» **TASK SET**
a - In the passage on oil-train risks, which county's board of supervisors voted to keep oil trains out?
b - Summarize the passage on oil-train risks in two sentences.
c - Resume the passage on oil-train risks after its final sentence.

Current safety regulations for first responders dealing with oil trains recommend evacuating everyone within a half-mile of any incident with an oil train. This wasn’t much of a problem for the most recent oil train accident in July in Culbertson, Montana because there were only 30 people within the half-mile radius area. However, in populated areas like California, potential scenarios could involve large-scale evacuations and casualties.
In addition to the threat posed to California’s students, the report Crude Injustice on the Rails released earlier this year by ForestEthics and Communities for a Better Environment, pointed out that in California the communities within the half-mile blast zones were also more likely to be low-income minority neighborhoods.
As more communities across the country become aware of the very real risks these oil trains pose, opposition is mounting to new oil-by-rail projects as well as challenges to existing facilities.
This past week in California, the Santa Clara County board of supervisors voted to keep oil trains out, citing an “unacceptable risk to our community.”
In Minnesota, Sen. Al Franken (D-MN) held a hearing on the subject and heard from concerned residents like Catherine Dorr, as reported by the local CBS station.
“We’re in the 100 foot blast zone,” Dorr said. “My house and 60 townhouse residents are going to be toast if there’s an explosion.”
In Albany, New York which is the largest oil-by-rail hub on the East coast, this week a coalition of groups announced their intentions to sue the oil company transporting Bakken crude through Albany and challenge the validity of the air quality permit the company received in 2012.
And even in remote places like North Dakota, where much of the oil originates, the U.S. military is concerned about the proximity of the oil train tracks to nuclear missile facilities.
With all of this concern about the dangers of oil trains, a new report by the Associated Press (AP) paints a troubling picture about the preparedness of populated areas to respond to an oil-by-rail incident. The report was based on interviews with emergency management professionals in 12 large cities across the U.S.
It concludes, “The responses show emergency planning remains a work in progress even as crude has become one of the nation’s most common hazardous materials transported by rail.”
As noted on DeSmog, one of the reasons that the oil trains pose such a high risk is that the oil industry refuses to stabilize the oil to make it safe to transport. And the new regulations for oil-by-rail transport released this year allow for older unsafe tank cars to be used for another 8-10 years.
While the regulations require modernized braking systems on oil trains in future years, the rail industry is fighting this and a Senate committee recently voted to remove this from the regulations.

» **DATA EXTRACT**
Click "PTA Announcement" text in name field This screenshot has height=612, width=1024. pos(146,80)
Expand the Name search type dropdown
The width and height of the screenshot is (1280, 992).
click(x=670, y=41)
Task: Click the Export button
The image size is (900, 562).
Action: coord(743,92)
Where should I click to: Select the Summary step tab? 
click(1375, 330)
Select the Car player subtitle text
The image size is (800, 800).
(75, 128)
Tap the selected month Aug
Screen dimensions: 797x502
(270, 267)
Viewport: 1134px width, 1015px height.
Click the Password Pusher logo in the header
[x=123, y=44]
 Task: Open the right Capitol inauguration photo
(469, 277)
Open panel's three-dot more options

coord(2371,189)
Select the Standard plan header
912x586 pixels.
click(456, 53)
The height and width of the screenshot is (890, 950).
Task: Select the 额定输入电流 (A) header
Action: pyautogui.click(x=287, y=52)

» **ANSWERS BELOW**
a - The Santa Clara County board of supervisors in California voted to keep oil trains out.

b - Safety rules call for evacuating everyone within a half-mile of an oil train incident, which could mean large-scale evacuations and casualties in populated areas, and opposition to oil-by-rail projects is growing in places such as California, Minnesota, and Albany, New York. An Associated Press report found that emergency planning in large cities remains a work in progress, while the oil industry refuses to stabilize the oil and new regulations still allow older unsafe tank cars for another 8 to 10 years.

c -
The reality is that unless there are drastic changes made, anyone living within a half mile of these tracks will be at risk for years to come.
And while oil production isn’t increasing in the U.S. right now due to the low price of oil, industry efforts to lift the current ban on exporting crude oil could result in a huge increase in fracked oil production. In turn, that oil will be put on trains that will head to coastal facilities and be loaded on tankers and sent to Asia.
Despite all of the opposition and the years-long process to complete new regulations, as the Associated Press notes, it isn’t like the emergency first responders are comfortable with the current situation.
“There could be a huge loss of life if we have a derailment, spill and fire next to a heavily populated area or event,” said Wayne Senter, executive director of the Washington state association of fire chiefs. “That’s what keeps us up at night.”
And even the federal regulators expect there are going to be catastrophic accidents. As reported by the AP earlier this year, the Department of Transportation expects oil and ethanol trains “will derail an average of 10 times a year over the next two decades, causing more than $4 billion in damage and possibly killing hundreds of people if an accident happens in a densely populated part of the U.S.”
With the known risks and the number of accidents, so far communities in the U.S have avoided disaster. But as Senator Franken pointed out, that has just been a matter of luck.
“We’ve been lucky here in Minnesota and North Dakota and Wisconsin that we’ve not seen that kind of fatalities, but we don’t want this to be all about luck,” Sen. Franken said.
As over 1,000,000 students in California start a new school year in schools where they can easily hear the train whistles from the oil trains passing through their communities, let’s all hope we keep this lucky streak going.